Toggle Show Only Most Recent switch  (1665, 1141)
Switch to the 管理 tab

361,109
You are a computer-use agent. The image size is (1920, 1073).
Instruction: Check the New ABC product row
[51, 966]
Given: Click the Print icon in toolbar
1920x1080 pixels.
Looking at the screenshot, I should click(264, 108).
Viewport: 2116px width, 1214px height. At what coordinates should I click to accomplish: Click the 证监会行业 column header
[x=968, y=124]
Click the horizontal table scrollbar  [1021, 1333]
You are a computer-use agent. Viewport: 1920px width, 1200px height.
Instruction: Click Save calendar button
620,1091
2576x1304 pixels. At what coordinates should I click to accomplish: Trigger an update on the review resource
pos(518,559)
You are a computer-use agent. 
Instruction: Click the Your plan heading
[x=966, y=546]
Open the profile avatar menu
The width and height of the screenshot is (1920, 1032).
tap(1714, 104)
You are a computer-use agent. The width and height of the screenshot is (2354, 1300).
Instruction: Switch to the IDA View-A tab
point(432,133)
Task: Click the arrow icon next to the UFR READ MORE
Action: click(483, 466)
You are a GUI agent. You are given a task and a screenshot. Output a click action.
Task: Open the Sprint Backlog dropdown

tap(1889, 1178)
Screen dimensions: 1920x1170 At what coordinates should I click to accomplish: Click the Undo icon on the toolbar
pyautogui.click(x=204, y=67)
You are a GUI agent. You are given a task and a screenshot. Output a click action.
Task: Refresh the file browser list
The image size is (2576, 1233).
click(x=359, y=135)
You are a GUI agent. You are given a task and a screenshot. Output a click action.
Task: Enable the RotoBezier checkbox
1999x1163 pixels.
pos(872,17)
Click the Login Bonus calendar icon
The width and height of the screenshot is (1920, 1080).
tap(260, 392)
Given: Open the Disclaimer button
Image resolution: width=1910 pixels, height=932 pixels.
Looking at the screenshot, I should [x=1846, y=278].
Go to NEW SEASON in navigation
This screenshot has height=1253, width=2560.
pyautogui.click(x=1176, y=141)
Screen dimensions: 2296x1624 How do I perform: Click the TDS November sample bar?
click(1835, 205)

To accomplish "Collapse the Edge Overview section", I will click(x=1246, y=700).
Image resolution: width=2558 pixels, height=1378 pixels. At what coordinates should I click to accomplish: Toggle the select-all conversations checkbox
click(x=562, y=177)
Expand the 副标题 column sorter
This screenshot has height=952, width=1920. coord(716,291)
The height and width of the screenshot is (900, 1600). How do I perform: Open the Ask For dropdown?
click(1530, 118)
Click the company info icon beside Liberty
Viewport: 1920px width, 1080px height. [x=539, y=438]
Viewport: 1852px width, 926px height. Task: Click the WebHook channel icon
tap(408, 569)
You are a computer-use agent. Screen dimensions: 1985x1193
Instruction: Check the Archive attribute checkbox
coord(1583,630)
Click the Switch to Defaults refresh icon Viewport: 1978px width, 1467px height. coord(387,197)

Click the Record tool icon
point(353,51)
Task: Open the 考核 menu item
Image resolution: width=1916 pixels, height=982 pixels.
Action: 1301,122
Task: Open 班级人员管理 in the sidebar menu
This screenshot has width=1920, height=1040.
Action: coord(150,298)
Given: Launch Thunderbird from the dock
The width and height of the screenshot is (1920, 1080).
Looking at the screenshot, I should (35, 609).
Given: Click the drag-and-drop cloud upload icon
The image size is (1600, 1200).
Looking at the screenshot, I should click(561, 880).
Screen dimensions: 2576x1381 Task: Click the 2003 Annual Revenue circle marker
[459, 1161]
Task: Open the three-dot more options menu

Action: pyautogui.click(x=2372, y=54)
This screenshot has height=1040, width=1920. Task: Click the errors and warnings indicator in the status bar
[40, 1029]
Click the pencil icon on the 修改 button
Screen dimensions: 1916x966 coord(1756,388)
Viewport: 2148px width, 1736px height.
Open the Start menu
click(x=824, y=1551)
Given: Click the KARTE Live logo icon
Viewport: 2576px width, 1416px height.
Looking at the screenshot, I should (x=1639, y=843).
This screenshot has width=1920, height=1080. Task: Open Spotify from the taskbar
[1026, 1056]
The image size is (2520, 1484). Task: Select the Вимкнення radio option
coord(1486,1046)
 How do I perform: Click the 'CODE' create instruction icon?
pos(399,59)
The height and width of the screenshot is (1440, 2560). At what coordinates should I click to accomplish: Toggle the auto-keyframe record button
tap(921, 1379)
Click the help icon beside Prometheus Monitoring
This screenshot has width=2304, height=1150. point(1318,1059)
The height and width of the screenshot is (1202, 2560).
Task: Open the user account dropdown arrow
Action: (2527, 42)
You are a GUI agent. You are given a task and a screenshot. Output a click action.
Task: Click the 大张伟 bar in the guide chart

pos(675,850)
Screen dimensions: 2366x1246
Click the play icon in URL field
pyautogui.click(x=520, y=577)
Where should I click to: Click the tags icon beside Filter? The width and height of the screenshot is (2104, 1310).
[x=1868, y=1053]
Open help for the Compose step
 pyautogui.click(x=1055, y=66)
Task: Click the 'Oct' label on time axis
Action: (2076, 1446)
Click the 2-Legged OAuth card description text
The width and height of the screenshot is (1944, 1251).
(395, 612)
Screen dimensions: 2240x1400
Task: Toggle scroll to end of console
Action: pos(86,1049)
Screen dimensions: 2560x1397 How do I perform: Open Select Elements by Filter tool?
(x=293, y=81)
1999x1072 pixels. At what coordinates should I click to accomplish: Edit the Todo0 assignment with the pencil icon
----------------------------------------
* **Work order**: Repeat the data in full, keeping each word exactly as it is.

* **The completed task**:
Toggle Show Only Most Recent switch  (1665, 1141)
Switch to the 管理 tab

361,109
You are a computer-use agent. The image size is (1920, 1073).
Instruction: Check the New ABC product row
[51, 966]
Given: Click the Print icon in toolbar
1920x1080 pixels.
Looking at the screenshot, I should click(264, 108).
Viewport: 2116px width, 1214px height. At what coordinates should I click to accomplish: Click the 证监会行业 column header
[x=968, y=124]
Click the horizontal table scrollbar  [1021, 1333]
You are a computer-use agent. Viewport: 1920px width, 1200px height.
Instruction: Click Save calendar button
620,1091
2576x1304 pixels. At what coordinates should I click to accomplish: Trigger an update on the review resource
pos(518,559)
You are a computer-use agent. 
Instruction: Click the Your plan heading
[x=966, y=546]
Open the profile avatar menu
The width and height of the screenshot is (1920, 1032).
tap(1714, 104)
You are a computer-use agent. The width and height of the screenshot is (2354, 1300).
Instruction: Switch to the IDA View-A tab
point(432,133)
Task: Click the arrow icon next to the UFR READ MORE
Action: click(483, 466)
You are a GUI agent. You are given a task and a screenshot. Output a click action.
Task: Open the Sprint Backlog dropdown

tap(1889, 1178)
Screen dimensions: 1920x1170 At what coordinates should I click to accomplish: Click the Undo icon on the toolbar
pyautogui.click(x=204, y=67)
You are a GUI agent. You are given a task and a screenshot. Output a click action.
Task: Refresh the file browser list
The image size is (2576, 1233).
click(x=359, y=135)
You are a GUI agent. You are given a task and a screenshot. Output a click action.
Task: Enable the RotoBezier checkbox
1999x1163 pixels.
pos(872,17)
Click the Login Bonus calendar icon
The width and height of the screenshot is (1920, 1080).
tap(260, 392)
Given: Open the Disclaimer button
Image resolution: width=1910 pixels, height=932 pixels.
Looking at the screenshot, I should [x=1846, y=278].
Go to NEW SEASON in navigation
This screenshot has height=1253, width=2560.
pyautogui.click(x=1176, y=141)
Screen dimensions: 2296x1624 How do I perform: Click the TDS November sample bar?
click(1835, 205)

To accomplish "Collapse the Edge Overview section", I will click(x=1246, y=700).
Image resolution: width=2558 pixels, height=1378 pixels. At what coordinates should I click to accomplish: Toggle the select-all conversations checkbox
click(x=562, y=177)
Expand the 副标题 column sorter
This screenshot has height=952, width=1920. coord(716,291)
The height and width of the screenshot is (900, 1600). How do I perform: Open the Ask For dropdown?
click(1530, 118)
Click the company info icon beside Liberty
Viewport: 1920px width, 1080px height. [x=539, y=438]
Viewport: 1852px width, 926px height. Task: Click the WebHook channel icon
tap(408, 569)
You are a computer-use agent. Screen dimensions: 1985x1193
Instruction: Check the Archive attribute checkbox
coord(1583,630)
Click the Switch to Defaults refresh icon Viewport: 1978px width, 1467px height. coord(387,197)

Click the Record tool icon
point(353,51)
Task: Open the 考核 menu item
Image resolution: width=1916 pixels, height=982 pixels.
Action: 1301,122
Task: Open 班级人员管理 in the sidebar menu
This screenshot has width=1920, height=1040.
Action: coord(150,298)
Given: Launch Thunderbird from the dock
The width and height of the screenshot is (1920, 1080).
Looking at the screenshot, I should (35, 609).
Given: Click the drag-and-drop cloud upload icon
The image size is (1600, 1200).
Looking at the screenshot, I should click(561, 880).
Screen dimensions: 2576x1381 Task: Click the 2003 Annual Revenue circle marker
[459, 1161]
Task: Open the three-dot more options menu

Action: pyautogui.click(x=2372, y=54)
This screenshot has height=1040, width=1920. Task: Click the errors and warnings indicator in the status bar
[40, 1029]
Click the pencil icon on the 修改 button
Screen dimensions: 1916x966 coord(1756,388)
Viewport: 2148px width, 1736px height.
Open the Start menu
click(x=824, y=1551)
Given: Click the KARTE Live logo icon
Viewport: 2576px width, 1416px height.
Looking at the screenshot, I should (x=1639, y=843).
This screenshot has width=1920, height=1080. Task: Open Spotify from the taskbar
[1026, 1056]
The image size is (2520, 1484). Task: Select the Вимкнення radio option
coord(1486,1046)
 How do I perform: Click the 'CODE' create instruction icon?
pos(399,59)
The height and width of the screenshot is (1440, 2560). At what coordinates should I click to accomplish: Toggle the auto-keyframe record button
tap(921, 1379)
Click the help icon beside Prometheus Monitoring
This screenshot has width=2304, height=1150. point(1318,1059)
The height and width of the screenshot is (1202, 2560).
Task: Open the user account dropdown arrow
Action: (2527, 42)
You are a GUI agent. You are given a task and a screenshot. Output a click action.
Task: Click the 大张伟 bar in the guide chart

pos(675,850)
Screen dimensions: 2366x1246
Click the play icon in URL field
pyautogui.click(x=520, y=577)
Where should I click to: Click the tags icon beside Filter? The width and height of the screenshot is (2104, 1310).
[x=1868, y=1053]
Open help for the Compose step
 pyautogui.click(x=1055, y=66)
Task: Click the 'Oct' label on time axis
Action: (2076, 1446)
Click the 2-Legged OAuth card description text
The width and height of the screenshot is (1944, 1251).
(395, 612)
Screen dimensions: 2240x1400
Task: Toggle scroll to end of console
Action: pos(86,1049)
Screen dimensions: 2560x1397 How do I perform: Open Select Elements by Filter tool?
(x=293, y=81)
1999x1072 pixels. At what coordinates should I click to accomplish: Edit the Todo0 assignment with the pencil icon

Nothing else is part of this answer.